Instruction:
Render the items from the line with "coordinates (1707, 352)." to the line with "center [565, 316]." as a JSON list of strings, one string per line, leaving out blank lines.

Input material:
|---|
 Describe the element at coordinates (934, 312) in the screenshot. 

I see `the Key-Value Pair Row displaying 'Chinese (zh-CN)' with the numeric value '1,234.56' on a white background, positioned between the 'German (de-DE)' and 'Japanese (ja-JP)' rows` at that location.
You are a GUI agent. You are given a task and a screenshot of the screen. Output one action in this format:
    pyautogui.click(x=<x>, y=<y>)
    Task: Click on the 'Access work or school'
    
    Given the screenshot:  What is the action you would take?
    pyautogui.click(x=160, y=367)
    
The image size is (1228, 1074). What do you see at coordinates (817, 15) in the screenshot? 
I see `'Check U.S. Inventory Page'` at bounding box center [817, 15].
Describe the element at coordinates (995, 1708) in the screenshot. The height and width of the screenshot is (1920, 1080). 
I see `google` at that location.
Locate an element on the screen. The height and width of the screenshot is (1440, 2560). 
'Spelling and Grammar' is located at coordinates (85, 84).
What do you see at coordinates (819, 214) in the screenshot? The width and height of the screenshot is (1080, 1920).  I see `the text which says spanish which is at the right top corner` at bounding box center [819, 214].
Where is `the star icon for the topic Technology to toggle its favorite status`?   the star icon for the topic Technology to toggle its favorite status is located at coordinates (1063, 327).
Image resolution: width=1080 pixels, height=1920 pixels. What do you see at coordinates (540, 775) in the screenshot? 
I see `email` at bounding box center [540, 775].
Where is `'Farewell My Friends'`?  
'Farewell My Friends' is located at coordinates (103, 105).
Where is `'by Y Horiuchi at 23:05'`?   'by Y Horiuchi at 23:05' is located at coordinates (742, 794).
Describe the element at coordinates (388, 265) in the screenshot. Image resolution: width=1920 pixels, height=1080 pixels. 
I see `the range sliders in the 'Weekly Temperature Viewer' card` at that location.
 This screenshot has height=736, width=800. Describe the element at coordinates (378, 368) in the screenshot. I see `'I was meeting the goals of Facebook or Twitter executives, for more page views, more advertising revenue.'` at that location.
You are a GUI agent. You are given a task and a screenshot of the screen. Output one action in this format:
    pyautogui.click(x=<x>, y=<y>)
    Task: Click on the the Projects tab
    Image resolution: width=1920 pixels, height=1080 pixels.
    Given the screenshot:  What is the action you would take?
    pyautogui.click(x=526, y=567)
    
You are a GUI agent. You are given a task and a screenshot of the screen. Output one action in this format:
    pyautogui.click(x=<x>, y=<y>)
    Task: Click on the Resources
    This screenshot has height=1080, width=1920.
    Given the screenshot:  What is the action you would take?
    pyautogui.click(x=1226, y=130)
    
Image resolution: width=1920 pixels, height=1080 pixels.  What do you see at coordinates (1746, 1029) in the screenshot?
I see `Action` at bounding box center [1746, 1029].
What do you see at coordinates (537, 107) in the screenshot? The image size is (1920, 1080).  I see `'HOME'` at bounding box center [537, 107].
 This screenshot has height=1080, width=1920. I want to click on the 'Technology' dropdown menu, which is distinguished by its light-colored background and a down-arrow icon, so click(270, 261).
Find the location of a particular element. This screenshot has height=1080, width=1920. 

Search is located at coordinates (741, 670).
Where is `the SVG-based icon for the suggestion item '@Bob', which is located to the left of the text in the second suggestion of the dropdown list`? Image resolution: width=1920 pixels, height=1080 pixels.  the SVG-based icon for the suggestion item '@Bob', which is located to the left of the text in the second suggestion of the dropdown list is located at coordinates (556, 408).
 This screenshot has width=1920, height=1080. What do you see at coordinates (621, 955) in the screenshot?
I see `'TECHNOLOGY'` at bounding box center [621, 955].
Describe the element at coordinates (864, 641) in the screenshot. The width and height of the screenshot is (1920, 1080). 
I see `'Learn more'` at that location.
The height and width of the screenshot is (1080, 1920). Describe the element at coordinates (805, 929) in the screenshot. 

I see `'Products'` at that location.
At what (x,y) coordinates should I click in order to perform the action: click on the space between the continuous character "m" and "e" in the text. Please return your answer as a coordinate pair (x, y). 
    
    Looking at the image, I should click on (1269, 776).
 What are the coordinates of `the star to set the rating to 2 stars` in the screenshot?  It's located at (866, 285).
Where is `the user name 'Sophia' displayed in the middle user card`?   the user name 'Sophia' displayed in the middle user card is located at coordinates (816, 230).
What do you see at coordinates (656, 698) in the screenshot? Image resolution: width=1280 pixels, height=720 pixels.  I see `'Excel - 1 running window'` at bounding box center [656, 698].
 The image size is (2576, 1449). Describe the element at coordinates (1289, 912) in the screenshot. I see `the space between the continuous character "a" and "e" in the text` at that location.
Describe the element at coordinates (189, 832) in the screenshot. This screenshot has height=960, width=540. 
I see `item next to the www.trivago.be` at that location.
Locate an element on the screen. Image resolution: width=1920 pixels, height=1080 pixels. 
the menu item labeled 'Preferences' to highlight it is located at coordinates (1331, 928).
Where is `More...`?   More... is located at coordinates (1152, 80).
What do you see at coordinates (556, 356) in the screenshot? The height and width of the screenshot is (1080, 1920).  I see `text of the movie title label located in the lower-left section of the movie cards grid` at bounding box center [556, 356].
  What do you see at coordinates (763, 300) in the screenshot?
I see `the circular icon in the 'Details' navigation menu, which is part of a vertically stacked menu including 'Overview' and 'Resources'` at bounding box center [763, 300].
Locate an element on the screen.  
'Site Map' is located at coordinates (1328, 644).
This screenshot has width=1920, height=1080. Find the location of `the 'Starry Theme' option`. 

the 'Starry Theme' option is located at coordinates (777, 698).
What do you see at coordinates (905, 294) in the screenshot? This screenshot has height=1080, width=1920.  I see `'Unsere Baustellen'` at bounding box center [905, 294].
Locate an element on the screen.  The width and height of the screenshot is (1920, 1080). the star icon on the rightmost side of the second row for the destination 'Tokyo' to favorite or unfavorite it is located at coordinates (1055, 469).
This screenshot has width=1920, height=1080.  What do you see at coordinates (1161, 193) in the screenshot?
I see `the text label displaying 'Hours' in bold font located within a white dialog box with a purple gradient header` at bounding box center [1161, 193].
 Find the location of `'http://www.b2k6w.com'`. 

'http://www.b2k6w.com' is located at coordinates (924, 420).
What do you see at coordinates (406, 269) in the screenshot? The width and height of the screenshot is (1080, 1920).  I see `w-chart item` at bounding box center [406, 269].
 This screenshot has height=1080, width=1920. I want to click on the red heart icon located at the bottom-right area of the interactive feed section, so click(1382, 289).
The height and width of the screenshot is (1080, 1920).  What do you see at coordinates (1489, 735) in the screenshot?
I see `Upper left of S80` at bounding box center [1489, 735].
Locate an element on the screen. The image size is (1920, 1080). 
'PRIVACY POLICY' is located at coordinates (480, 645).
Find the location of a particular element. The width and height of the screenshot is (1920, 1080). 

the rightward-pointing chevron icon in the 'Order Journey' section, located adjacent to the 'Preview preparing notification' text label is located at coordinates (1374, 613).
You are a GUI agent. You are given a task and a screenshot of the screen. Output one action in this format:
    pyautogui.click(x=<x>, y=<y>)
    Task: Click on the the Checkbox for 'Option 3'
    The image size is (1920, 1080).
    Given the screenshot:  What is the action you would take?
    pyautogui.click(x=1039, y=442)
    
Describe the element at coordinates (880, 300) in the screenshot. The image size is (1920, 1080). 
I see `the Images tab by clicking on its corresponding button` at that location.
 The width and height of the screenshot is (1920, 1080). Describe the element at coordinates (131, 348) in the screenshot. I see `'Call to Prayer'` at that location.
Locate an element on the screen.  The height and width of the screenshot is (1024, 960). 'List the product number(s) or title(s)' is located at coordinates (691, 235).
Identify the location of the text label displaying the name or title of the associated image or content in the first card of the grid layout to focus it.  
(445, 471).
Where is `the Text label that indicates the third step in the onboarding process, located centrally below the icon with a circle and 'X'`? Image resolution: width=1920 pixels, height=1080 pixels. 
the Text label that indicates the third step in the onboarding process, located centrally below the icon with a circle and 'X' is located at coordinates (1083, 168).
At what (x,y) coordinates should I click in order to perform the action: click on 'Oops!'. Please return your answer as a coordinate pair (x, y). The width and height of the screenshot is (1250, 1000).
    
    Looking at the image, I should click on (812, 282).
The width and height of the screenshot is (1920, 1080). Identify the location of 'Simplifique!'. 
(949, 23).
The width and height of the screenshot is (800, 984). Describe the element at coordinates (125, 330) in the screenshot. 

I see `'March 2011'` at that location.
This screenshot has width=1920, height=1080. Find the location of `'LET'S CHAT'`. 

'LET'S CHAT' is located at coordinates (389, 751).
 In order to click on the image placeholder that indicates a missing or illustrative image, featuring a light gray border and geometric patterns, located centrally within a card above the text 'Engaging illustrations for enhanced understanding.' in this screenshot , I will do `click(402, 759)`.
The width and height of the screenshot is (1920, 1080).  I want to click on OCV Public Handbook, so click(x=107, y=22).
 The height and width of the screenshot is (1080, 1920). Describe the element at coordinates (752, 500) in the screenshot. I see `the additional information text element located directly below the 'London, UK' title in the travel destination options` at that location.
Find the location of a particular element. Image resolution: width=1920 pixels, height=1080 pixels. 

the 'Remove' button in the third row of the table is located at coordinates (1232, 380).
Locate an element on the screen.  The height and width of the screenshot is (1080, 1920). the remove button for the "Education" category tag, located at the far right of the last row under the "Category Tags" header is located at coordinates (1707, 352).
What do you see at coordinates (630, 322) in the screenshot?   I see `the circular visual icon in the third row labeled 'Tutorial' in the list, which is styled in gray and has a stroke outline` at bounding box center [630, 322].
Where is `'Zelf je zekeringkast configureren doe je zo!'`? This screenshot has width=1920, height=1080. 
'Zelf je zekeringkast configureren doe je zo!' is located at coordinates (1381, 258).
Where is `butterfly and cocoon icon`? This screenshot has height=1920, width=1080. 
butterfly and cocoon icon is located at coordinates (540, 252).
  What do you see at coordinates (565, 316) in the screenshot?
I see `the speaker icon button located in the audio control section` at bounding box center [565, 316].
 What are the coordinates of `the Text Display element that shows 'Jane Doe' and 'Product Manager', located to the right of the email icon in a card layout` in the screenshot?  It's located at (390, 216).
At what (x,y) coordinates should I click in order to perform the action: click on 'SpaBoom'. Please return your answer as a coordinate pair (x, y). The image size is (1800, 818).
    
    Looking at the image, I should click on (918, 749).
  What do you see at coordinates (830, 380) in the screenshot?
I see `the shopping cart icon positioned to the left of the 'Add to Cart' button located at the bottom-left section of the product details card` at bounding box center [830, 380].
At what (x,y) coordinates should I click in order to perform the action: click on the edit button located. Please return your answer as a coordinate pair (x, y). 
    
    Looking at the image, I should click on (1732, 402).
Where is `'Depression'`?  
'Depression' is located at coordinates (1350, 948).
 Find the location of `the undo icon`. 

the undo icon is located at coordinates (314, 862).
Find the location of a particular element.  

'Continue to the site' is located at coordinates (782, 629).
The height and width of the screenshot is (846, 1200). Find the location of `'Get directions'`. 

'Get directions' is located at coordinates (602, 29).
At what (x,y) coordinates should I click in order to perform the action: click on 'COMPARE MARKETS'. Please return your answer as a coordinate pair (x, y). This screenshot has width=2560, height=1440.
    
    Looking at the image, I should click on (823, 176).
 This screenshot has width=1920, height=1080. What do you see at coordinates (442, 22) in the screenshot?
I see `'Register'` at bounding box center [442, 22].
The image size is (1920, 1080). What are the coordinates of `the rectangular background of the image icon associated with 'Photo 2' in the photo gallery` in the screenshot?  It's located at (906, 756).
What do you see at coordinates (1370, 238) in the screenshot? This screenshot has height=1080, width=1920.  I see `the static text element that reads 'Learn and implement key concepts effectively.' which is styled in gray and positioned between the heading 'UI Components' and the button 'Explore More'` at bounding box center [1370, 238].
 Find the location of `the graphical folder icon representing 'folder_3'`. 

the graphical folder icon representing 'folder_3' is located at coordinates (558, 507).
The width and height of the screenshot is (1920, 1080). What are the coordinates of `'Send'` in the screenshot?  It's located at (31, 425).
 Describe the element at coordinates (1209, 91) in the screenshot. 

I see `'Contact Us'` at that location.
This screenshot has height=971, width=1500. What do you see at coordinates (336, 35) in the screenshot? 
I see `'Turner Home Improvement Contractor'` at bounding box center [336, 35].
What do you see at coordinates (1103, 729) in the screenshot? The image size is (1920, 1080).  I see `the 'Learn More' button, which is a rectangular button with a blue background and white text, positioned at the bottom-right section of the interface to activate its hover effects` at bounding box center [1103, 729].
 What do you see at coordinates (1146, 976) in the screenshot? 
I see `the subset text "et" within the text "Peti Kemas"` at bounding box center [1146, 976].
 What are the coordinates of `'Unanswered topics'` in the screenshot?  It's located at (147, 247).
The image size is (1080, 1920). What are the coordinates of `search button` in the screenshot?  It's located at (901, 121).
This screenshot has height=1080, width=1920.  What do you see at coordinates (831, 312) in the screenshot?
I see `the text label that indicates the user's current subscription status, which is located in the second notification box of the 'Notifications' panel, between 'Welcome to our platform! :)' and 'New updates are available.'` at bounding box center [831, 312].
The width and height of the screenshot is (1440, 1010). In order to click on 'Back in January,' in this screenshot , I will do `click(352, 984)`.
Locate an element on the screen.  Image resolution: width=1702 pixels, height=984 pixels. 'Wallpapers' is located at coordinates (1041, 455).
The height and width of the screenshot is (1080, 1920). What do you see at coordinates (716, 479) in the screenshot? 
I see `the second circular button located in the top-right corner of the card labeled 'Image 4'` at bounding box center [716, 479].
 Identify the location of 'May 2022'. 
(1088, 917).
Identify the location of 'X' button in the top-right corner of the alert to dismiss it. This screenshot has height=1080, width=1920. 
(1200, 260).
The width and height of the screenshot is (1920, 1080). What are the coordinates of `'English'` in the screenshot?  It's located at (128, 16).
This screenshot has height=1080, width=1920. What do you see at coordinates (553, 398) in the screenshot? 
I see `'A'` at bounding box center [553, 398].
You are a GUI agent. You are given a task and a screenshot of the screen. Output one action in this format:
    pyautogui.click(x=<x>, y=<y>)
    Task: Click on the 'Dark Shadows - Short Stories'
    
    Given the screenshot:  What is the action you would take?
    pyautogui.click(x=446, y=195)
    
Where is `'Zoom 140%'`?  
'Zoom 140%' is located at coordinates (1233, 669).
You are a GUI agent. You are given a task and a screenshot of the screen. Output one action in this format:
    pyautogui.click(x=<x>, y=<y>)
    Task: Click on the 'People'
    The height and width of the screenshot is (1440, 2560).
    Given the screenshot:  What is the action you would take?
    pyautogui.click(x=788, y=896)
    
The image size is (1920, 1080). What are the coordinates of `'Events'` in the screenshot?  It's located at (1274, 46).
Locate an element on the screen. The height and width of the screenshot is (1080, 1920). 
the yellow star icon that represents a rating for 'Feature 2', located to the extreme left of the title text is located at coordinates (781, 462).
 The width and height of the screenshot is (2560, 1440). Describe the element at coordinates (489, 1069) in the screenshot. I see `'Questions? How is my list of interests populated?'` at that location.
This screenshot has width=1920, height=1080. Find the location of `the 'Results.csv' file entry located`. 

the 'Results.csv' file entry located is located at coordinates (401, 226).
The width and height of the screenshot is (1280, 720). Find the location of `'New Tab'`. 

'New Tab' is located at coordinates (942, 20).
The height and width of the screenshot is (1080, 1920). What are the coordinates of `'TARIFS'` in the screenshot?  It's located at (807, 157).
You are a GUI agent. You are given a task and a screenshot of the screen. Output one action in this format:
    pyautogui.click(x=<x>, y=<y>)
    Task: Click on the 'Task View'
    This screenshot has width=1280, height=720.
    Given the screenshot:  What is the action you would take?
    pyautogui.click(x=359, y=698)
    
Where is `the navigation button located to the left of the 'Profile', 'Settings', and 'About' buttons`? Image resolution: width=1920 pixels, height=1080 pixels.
|---|
Result for this task:
[
  "Locate an element on the screen.  The height and width of the screenshot is (1080, 1920). the remove button for the \"Education\" category tag, located at the far right of the last row under the \"Category Tags\" header is located at coordinates (1707, 352).",
  "What do you see at coordinates (630, 322) in the screenshot?   I see `the circular visual icon in the third row labeled 'Tutorial' in the list, which is styled in gray and has a stroke outline` at bounding box center [630, 322].",
  "Where is `'Zelf je zekeringkast configureren doe je zo!'`? This screenshot has width=1920, height=1080. ",
  "'Zelf je zekeringkast configureren doe je zo!' is located at coordinates (1381, 258).",
  "Where is `butterfly and cocoon icon`? This screenshot has height=1920, width=1080. ",
  "butterfly and cocoon icon is located at coordinates (540, 252).",
  "  What do you see at coordinates (565, 316) in the screenshot?",
  "I see `the speaker icon button located in the audio control section` at bounding box center [565, 316]."
]